The most important limitations of our study are its observational, uncontrolled nature and the fact that data were collected retrospectively, so that some gaps were unavoidable. The cases in our study can be considered “incident,” because inclusion was based on the initial diagnosis of RHC. However, as observed in previous analyses, it is likely that “prevalent” cases influence general survival, resulting in a survival bias in our study.
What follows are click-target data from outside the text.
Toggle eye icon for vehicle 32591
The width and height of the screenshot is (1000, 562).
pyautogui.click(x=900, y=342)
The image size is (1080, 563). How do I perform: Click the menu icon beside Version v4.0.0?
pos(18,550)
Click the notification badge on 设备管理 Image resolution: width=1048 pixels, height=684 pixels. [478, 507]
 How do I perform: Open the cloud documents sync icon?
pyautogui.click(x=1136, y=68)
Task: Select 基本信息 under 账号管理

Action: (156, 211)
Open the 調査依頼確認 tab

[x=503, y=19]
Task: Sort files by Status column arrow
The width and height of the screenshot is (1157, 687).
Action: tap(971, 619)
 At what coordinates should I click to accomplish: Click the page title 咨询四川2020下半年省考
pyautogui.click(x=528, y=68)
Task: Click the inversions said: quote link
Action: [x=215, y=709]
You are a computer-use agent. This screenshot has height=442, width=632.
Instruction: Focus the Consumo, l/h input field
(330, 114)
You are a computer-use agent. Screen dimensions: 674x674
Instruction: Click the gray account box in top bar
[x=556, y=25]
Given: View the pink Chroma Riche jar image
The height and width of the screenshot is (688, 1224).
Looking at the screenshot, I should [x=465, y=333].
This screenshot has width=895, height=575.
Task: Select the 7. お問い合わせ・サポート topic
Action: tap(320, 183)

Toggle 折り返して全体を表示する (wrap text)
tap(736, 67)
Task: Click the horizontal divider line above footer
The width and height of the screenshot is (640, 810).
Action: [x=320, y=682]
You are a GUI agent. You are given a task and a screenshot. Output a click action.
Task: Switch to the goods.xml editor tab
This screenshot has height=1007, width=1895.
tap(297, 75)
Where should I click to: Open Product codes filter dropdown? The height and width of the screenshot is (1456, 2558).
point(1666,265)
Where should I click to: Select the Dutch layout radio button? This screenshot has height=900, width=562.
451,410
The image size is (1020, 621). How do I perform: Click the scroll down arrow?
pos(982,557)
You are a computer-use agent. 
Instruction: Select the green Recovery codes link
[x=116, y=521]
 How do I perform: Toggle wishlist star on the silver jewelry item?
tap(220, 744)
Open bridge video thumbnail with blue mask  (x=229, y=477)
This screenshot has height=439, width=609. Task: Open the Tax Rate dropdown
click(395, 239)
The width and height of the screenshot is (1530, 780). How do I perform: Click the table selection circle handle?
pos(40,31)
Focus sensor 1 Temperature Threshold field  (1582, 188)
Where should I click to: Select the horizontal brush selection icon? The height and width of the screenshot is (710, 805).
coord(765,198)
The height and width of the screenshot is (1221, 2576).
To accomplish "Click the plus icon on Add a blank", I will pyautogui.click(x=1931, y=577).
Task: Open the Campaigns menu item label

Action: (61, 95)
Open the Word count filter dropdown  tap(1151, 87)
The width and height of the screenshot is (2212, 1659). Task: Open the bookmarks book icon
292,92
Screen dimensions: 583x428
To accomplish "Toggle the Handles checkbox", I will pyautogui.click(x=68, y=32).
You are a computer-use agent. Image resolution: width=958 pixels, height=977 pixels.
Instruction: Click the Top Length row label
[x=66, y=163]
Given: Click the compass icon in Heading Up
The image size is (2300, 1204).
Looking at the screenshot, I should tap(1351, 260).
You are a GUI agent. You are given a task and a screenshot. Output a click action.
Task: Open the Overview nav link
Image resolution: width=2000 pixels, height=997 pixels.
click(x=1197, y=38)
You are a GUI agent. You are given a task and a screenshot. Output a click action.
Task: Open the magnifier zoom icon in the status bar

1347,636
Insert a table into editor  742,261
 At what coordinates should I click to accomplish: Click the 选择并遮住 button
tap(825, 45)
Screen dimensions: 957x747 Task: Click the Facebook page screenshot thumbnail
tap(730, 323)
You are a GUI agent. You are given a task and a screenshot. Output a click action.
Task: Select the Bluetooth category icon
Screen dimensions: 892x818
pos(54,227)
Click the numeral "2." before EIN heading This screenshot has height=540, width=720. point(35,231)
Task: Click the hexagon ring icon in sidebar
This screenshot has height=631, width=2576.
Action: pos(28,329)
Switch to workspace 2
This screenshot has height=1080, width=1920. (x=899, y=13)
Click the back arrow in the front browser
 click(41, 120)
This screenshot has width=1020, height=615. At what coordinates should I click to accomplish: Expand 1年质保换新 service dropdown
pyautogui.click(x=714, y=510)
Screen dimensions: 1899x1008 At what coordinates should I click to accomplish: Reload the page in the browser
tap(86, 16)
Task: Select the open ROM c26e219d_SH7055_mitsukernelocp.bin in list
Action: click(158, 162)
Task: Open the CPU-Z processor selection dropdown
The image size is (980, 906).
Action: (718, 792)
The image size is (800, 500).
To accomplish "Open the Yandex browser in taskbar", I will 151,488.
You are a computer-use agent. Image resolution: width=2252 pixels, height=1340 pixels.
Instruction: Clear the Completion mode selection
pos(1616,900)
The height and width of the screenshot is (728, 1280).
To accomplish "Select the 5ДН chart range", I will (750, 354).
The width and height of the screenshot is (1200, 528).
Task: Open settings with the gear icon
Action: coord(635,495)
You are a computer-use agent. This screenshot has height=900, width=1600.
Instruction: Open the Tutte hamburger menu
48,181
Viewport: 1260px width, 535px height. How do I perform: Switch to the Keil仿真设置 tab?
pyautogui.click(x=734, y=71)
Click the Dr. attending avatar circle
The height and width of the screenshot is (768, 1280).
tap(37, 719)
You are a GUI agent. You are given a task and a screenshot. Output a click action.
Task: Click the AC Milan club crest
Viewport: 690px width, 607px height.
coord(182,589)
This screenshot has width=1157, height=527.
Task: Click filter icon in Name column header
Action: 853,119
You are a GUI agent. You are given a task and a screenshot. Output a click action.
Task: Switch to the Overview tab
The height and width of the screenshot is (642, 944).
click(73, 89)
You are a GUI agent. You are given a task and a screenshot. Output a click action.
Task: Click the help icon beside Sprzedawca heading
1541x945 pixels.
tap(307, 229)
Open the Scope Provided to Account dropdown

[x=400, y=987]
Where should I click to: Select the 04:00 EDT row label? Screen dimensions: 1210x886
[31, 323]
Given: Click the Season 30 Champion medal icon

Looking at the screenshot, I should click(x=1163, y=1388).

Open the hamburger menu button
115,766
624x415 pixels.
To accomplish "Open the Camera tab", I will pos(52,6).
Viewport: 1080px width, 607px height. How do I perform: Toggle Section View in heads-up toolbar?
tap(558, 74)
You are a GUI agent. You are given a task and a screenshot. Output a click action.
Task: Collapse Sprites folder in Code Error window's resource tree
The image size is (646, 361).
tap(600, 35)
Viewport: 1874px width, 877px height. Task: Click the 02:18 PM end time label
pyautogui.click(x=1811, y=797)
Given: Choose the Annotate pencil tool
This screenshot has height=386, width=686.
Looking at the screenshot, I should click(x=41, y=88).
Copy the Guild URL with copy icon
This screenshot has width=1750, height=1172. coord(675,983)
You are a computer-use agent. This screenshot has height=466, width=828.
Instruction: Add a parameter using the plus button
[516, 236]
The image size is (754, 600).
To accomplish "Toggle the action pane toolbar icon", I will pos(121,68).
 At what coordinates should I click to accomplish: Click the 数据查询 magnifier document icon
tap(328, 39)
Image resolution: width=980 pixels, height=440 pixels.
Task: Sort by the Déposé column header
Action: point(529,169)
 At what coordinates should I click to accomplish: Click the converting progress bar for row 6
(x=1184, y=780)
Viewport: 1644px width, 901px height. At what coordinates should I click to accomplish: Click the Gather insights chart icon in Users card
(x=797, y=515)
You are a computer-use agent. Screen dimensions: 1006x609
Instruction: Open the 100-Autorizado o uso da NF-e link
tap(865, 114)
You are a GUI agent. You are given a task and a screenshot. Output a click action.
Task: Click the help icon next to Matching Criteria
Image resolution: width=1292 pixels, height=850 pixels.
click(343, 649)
Our data may be conservative estimates of the true prevalence, as they include only patients diagnosed at a single PH reference center.

Conclusions

The PHC registry equation accurately predicted survival in Sch-PAH patients, particularly during the first 3 years of follow-up and may be a useful tool to identify patients at increased risk in endemic areas. Factors validated as predictive in WHO group I PAH patients included in this study were not associated with Sch-PAH prognosis. Further studies with larger numbers of patients are needed for comparison with our results and to characterize the prognosis of a chronic, life-threatening disease with a wide geographic distribution in Brazil, especially among disadvantaged inhabitants of endemic areas.

Funding sources

This research did not receive any specific grant from funding agencies in the public, commercial, or not-for-profit sectors.

Declaration of Competing Interest

CGPR, none; AAM, none; MTCM, none; SAO, none; LMVN, none; NAVP, none; GHBG, none; DCSF, none; GMM, none.